BP shares (BP.L) will be in focus at the London open on Tuesday after TechnipFMC said it won a $600 million-$800 million iEPCI contract — a bundled design-to-install offshore package — from BP for its high-pressure Tiber development in the Gulf of America. BP ended Monday down 0.6% at 435.25 pence. Technipfmc
The award matters because investors have pressed oil majors to keep capital spending tight while returning cash through dividends and buybacks. For BP, new deepwater work tests that balance as crude prices sit near multi-year lows and the market debates how long oversupply lasts.
Energy shares have also been moving with shifting geopolitics around Venezuela and U.S. policy, which can change both near-term supply expectations and longer-run project economics. That sensitivity leaves BP exposed to headlines even when company news is quiet.
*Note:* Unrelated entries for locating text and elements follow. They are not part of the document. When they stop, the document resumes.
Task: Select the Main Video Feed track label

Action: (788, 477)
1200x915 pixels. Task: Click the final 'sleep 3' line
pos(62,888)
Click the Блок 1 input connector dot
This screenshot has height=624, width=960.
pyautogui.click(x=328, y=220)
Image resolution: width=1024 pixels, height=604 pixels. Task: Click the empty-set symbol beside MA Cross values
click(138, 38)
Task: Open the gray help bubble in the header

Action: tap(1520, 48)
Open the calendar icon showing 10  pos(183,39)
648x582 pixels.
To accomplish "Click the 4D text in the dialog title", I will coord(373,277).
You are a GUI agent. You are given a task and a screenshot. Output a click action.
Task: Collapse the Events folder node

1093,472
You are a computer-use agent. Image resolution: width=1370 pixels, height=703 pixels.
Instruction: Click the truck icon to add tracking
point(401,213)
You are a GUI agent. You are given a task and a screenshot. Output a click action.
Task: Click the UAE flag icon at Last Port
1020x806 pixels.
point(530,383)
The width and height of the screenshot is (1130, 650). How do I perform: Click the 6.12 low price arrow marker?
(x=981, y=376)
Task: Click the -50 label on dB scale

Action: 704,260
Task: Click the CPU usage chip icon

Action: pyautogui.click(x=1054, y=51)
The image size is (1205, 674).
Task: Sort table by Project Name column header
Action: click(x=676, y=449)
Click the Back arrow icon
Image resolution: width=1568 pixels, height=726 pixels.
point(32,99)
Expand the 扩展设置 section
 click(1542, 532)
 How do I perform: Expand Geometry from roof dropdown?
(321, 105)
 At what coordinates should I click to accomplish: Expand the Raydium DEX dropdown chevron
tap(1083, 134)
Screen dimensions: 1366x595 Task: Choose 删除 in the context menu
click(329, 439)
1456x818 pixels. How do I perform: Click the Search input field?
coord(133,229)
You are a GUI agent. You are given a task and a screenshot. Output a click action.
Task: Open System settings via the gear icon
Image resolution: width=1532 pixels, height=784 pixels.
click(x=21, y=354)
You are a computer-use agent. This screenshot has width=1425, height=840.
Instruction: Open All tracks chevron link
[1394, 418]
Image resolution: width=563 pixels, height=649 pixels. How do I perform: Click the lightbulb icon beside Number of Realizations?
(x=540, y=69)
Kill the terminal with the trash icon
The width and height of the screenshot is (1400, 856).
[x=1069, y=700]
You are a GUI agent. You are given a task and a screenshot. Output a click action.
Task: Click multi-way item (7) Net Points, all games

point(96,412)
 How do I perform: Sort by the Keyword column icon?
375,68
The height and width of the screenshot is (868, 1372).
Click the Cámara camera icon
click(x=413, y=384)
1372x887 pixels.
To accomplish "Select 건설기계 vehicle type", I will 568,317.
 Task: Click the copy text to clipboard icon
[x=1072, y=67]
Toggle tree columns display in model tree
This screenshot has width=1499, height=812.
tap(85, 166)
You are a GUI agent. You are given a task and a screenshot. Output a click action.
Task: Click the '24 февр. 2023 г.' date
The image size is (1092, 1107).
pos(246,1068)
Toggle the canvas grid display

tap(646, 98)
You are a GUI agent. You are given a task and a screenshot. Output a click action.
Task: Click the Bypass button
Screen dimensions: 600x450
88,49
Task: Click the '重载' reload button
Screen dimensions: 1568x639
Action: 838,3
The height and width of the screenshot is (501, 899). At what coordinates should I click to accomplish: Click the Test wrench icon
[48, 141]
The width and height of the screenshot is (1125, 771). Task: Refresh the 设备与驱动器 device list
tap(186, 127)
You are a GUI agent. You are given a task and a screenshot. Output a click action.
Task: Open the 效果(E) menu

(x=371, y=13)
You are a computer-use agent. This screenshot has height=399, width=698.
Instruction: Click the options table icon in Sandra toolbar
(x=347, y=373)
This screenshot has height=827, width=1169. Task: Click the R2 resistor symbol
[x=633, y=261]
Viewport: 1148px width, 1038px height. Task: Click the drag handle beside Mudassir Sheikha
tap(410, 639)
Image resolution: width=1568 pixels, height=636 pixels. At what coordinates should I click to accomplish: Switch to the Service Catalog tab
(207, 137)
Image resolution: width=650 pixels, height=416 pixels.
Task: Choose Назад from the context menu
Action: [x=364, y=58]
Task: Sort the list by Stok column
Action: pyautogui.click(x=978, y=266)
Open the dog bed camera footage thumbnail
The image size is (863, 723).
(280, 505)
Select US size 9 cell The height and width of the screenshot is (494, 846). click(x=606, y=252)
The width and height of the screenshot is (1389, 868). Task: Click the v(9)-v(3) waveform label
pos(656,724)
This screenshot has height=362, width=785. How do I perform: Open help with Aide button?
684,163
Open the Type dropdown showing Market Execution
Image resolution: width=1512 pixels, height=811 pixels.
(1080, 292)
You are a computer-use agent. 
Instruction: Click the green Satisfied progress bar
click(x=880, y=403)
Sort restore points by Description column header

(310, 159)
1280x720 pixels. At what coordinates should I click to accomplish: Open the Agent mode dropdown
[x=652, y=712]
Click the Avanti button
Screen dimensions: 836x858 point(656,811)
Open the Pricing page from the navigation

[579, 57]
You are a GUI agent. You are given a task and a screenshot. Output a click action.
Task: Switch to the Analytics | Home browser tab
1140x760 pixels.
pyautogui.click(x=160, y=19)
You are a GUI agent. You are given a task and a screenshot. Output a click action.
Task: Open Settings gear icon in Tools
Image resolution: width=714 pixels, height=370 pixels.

BP said it bought 3,056,563 ordinary shares on Jan. 5 as part of its ongoing buyback programme, with prices paid ranging from 428.80 pence to 442.85 pence. The company said it would transfer the shares into treasury — stock held by the company that typically does not carry voting rights or receive dividends — taking its treasury holding to 860,489,272 ordinary shares. Investegate
The buyback programme has a maximum allocation of around $750 million and is scheduled to run through Feb. 6, 2026, BP said when it launched the latest tranche. Companies use buybacks to reduce the share count, which can lift earnings per share if profits hold steady. Investegate
Oil prices were softer early Tuesday, adding another variable for BP traders. Brent crude, the global benchmark, fell 0.2% to $61.62 a barrel by 0450 GMT, while U.S. WTI was down 0.3% at $58.13, Reuters reported, as the market weighed ample supply and the prospect of higher Venezuelan output. “Should it increase, there will be more pressure on an already over-supplied market,” Marex analyst Ed Meir said. Reuters
BP also has Venezuela-linked exposure on the gas side. Venezuela granted BP and Trinidad and Tobago’s National Gas Company an exploration and production licence in 2024 for the Venezuelan portion of the Manakin-Cocuina cross-border gas field, but the U.S. later revoked a previous licence it had given the partners, stalling planning, Reuters reported. BP and Shell are shareholders in Trinidad’s Atlantic LNG facility, which needs additional gas supplies. Reuters
Beyond day-to-day moves, forecasters see limited relief from the crude tape this year. A Reuters poll showed analysts expect Brent to average $61.27 a barrel in 2026 and WTI $58.15, with participants pointing to rising supply and weak demand as headwinds. Reuters
The risk for BP is that a sharper leg down in crude — whether from faster Venezuelan supply growth, weaker demand, or both — squeezes cash generation and forces tougher trade-offs between new project spending and shareholder returns. Cost inflation or execution setbacks on complex deepwater developments would add to that pressure.